Tunç’un yanıtlaması istenen sorular şöyle:
- Bakanlığınız Reşit Kibar davasına ilişkin kamuoyunu bilgilendirecek bir açıklama yapacak mı?
- Reşit Kibar dosyasına gizlilik kararının getirilmesinin yasal gerekçesi nedir?
- Köylüleri tehdit eden, Reşit Kibar’ın vurulduğu silahın sahibi Fikret Merttürk neden tutuklanmamıştır? Reşit Kibar’ın yaşamını yitirmesine neden olan bu olayın arkasında kimler vardır?

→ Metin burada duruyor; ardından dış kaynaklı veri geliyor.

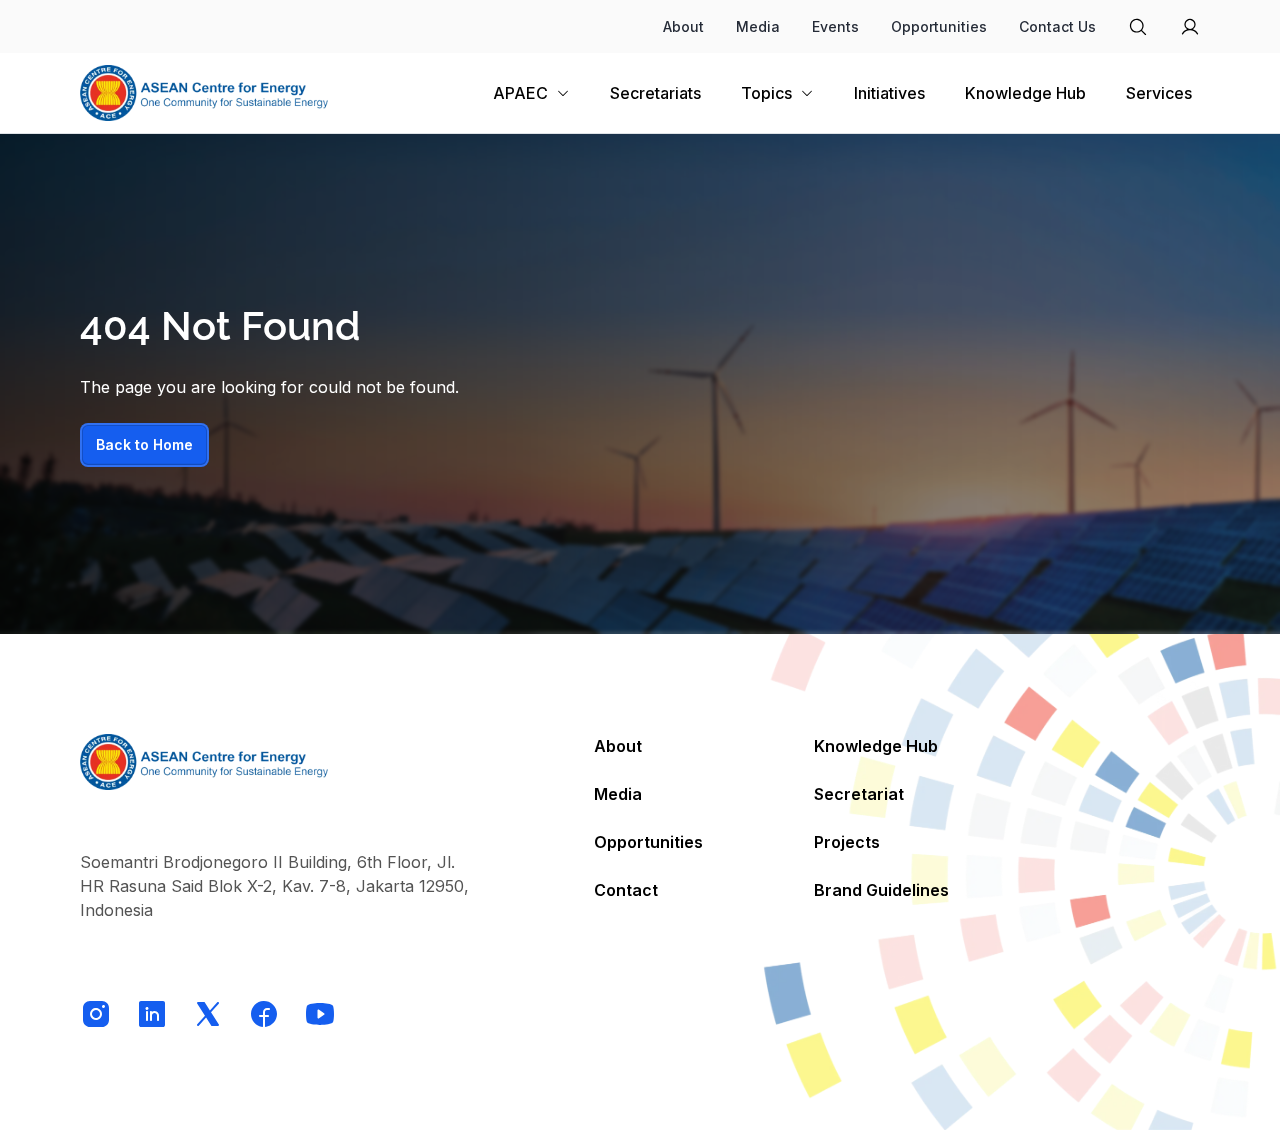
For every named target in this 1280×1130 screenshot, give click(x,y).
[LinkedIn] (152, 1014)
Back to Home (144, 444)
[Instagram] (96, 1014)
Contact (626, 890)
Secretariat (859, 794)
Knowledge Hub (876, 746)
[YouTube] (320, 1014)
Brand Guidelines (881, 890)
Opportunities (939, 26)
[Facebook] (264, 1014)
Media (758, 26)
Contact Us (1057, 26)
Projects (847, 842)
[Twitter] (208, 1014)
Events (835, 26)
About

- Olay esnasında Muhammet Ustabaş’ın telefonla birini arayarak “Buralar karıştı, ne yapmamızı istiyorsunuz? Diye sorduğu bilgisi doğru mudur? Doğru ise Fikret Merttürk kiminle konuşup talimat istedi?
- Olayın yaşandığı yerde karakol olmamasına rağmen jandarmanın kısa bir sürede olay yerine gelmesini nasıl açıklıyorsunuz? Jandarmanın olayların yaşanacağına dair önceden bilgisi var mıydı? Var ise neden gerekli tedbirler alınmadı? Olay yerine gelen jandarma neden olaya müdahale etmedi? Köylüler “Ambulans yetişemez, sizin araçla götürelim” demesine rağmen jandarma neden bu talebi yerine getirmedi? Jandarmanın olay yerinden aniden uzaklaştığı bilgisi doğru mudur?
- ‘Konaklamalı Mesire Alanı Projesi’nde” imzası olan kişiler, kurumlar kimlerdir? Reşit Kibar’ın ölümüne neden olan bu projede imzası bulunan kurum ve kişiler hakkında yasal soruşturma başlatılmış mıdır?
- Saldırı anında orada bulunan iki jandarmanın ifadesi alınmış mıdır? Jandarmalarının ifadesi alınmışsa neden Muhammet Ustabaş’ı etkisiz hale getirilmediği sorusu sorulmuş mudur? Sorulduysa jandarmalar cevabı ne olmuştur?
- Doğa savunucusu Dursun Ali Koyuncu, Mutlu Akyüz ve Yıllar Kibar neden tutuklanmıştır? Doğasını, deresini, ormanını savunmak suç mudur? Dursun Ali Koyuncu, Mutlu Akyüz ve Yıllar Kibar’ın serbest bırakılması için Bakanlığınızın bir girişimi olacak mıdır?
- Köylülerin söz konusu projeye karşı çıkmalarına rağmen bu projenin ısrarla yapılmak istenmesinin gerekçesi nedir?
- Reşit Kibar cinayetinin aydınlatılması, suçluların açığa çıkarılarak yargılanması ve hak ettikleri cezaya çarptırılması için Bakanlığınız bu davaya müdahil olacak mıdır?
Araştırma önergesinde olayın arkasındaki güçlerin açığa çıkarılıp yargılanması için Meclis araştırması açılması teklif edildi.
Araştırma önergesinde “Reşit Kibar’ın cinayetinin detaylıca araştırılması, konu ile ilgili etraflıca incelemelerin yapılması, bu olayın arkasındaki güçlerin açığa çıkarılıp yargılanması ve hak ettikleri cezayı almalarını sağlayarak kamuoyunun vicdanını rahatlatmak amacıyla Anayasa’nın 98’inci İçtüzüğün 104’üncü ve 105’inci maddeleri gereğince Meclis Araştırması açılmasını arz ve teklif ederim” denildi.